Myosin molecules comprise two heavy chains and four light chains. Parts of the heavy chains twist together to form a 1500-Å long coiled-coil α-helical rod-shaped tail domain on one end of which are two elongated globular myosin heads (crossbridges) formed by the rest of the heavy chains together with the light chains. The way in which myosin molecules and accessory proteins associate to form a myosin filament can vary depending on the type of muscle. Generally the tails pack together, often in a helical arrangement, to form the filament backbone from which the heads project. The heads are ATPases that interact with actin filaments to produce force and movement (Huxley, 1963). In vertebrate striated muscle the myosin molecules pack together into bipolar myosin filaments with the rods forming a roughly cylindrical filament backbone and the myosin heads arranged in a quasi-helical array on the filament surface. Halfway along each filament, where the rod packing is anti-parallel, there is a head-free region known as the bare-zone or M-region (Huxley, 1963; Sjostrom and Squire, 1977a, 1977b). The first myosin heads in each half A-band are at the edges of the M-region. The backbone also has on its surface additional non-myosin protein components including C-protein (MyBP-C; Offer et al., 1973); or possibly its analogue X-protein (Bennett et al., 1986) and the A-band part of titin (Labeit and Kolmerer, 1995; Trinick, 1996).

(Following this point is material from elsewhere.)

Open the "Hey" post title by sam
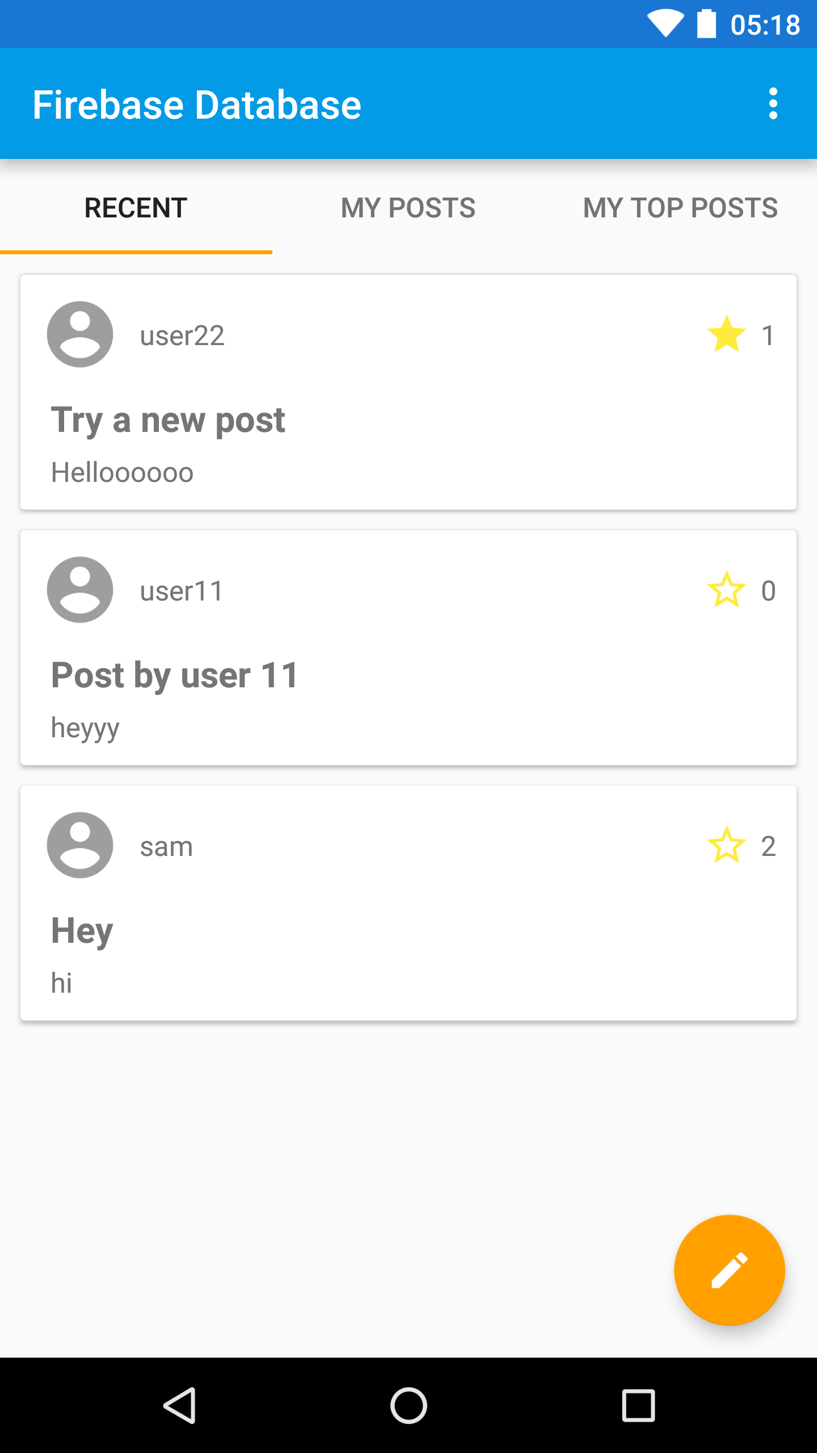817x1453 pixels. click(x=82, y=931)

The head arrangement on vertebrate striated muscle myosin filaments approximates to a 3-stranded right-handed helix where each strand possesses nine subunits (pairs of myosin heads) per turn and a pitch of 1287 Å. Since the filament is 3-stranded, the axial repeat is reduced from 1287 Å to 430 Å. The pairs of heads from three myosin molecules project from the backbone at regular intervals to form a so-called ‘crown’ of heads, with successive crowns separated axially by roughly 143 Å (Squire, 1972). The angle between each of the three head pairs on one crown is 120°. Each 430 Å repeat contains three such crowns (Squire, 1972, 1973, 1974; Harford and Squire, 1986; Stewart and Kensler, 1986; Cantino and Squire, 1986; Kensler and Stewart, 1989). Vertebrate striated muscle myosin filaments are characterised by a systematic departure from perfect helical symmetry, known as a perturbation. This was originally identified by the presence of ‘forbidden’ meridional reflections (i.e. X-ray meridional reflections seen at orders of the 430 Å repeat other than multiples of 3) in the X-ray diffraction patterns from relaxed vertebrate skeletal muscles (Huxley and Brown, 1967; Squire et al., 1982; Harford and Squire, 1986).

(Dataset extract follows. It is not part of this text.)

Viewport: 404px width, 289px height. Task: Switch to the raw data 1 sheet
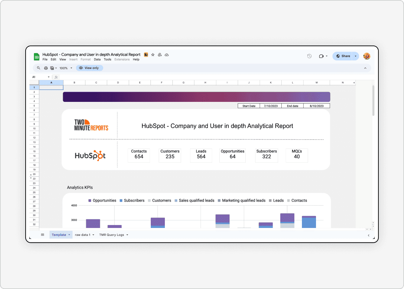pos(82,235)
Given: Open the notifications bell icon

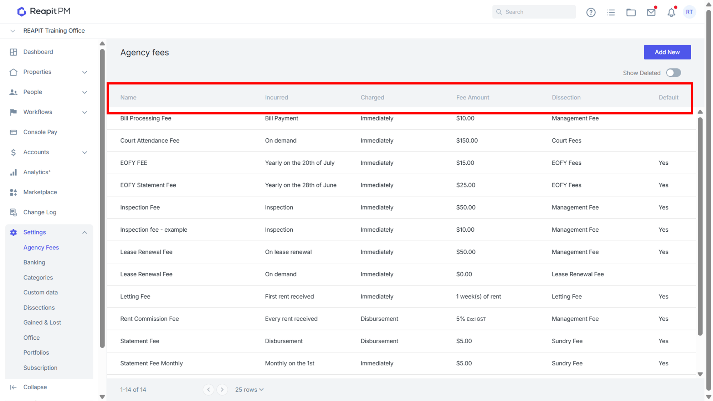Looking at the screenshot, I should pyautogui.click(x=671, y=12).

Electron microscopic analysis of vertebrate striated muscle myosin filaments has included 2D analysis of images of negatively stained myosin filaments from fish, frog, chicken, and rabbit skeletal muscles (Kensler and Stewart, 1983, 1989, 1993; Stewart and Kensler, 1986; Kensler and Woodhead, 1995), shadowed, freeze-fractured myosin filaments from frog skeletal muscle (Cantino and Squire, 1986), and myosin filaments from freeze-substituted frog skeletal muscle (Craig et al., 1992). These studies have shown the presence of the perturbation in 3-stranded crossbridge arrangement in all these species, consistent with the perturbation first described by Huxley and Brown (1967), but could not definitively demonstrate the nature of the perturbation. Myosin filaments in vertebrate skeletal muscles have also been studied in 3D (Stewart and Kensler, 1986; Eakins et al., 2002; AL-Khayat and Squire, 2006; AL-Khayat et al., 2006), but only recently has single particle analysis been used (AL-Khayat et al., 2004, 2006).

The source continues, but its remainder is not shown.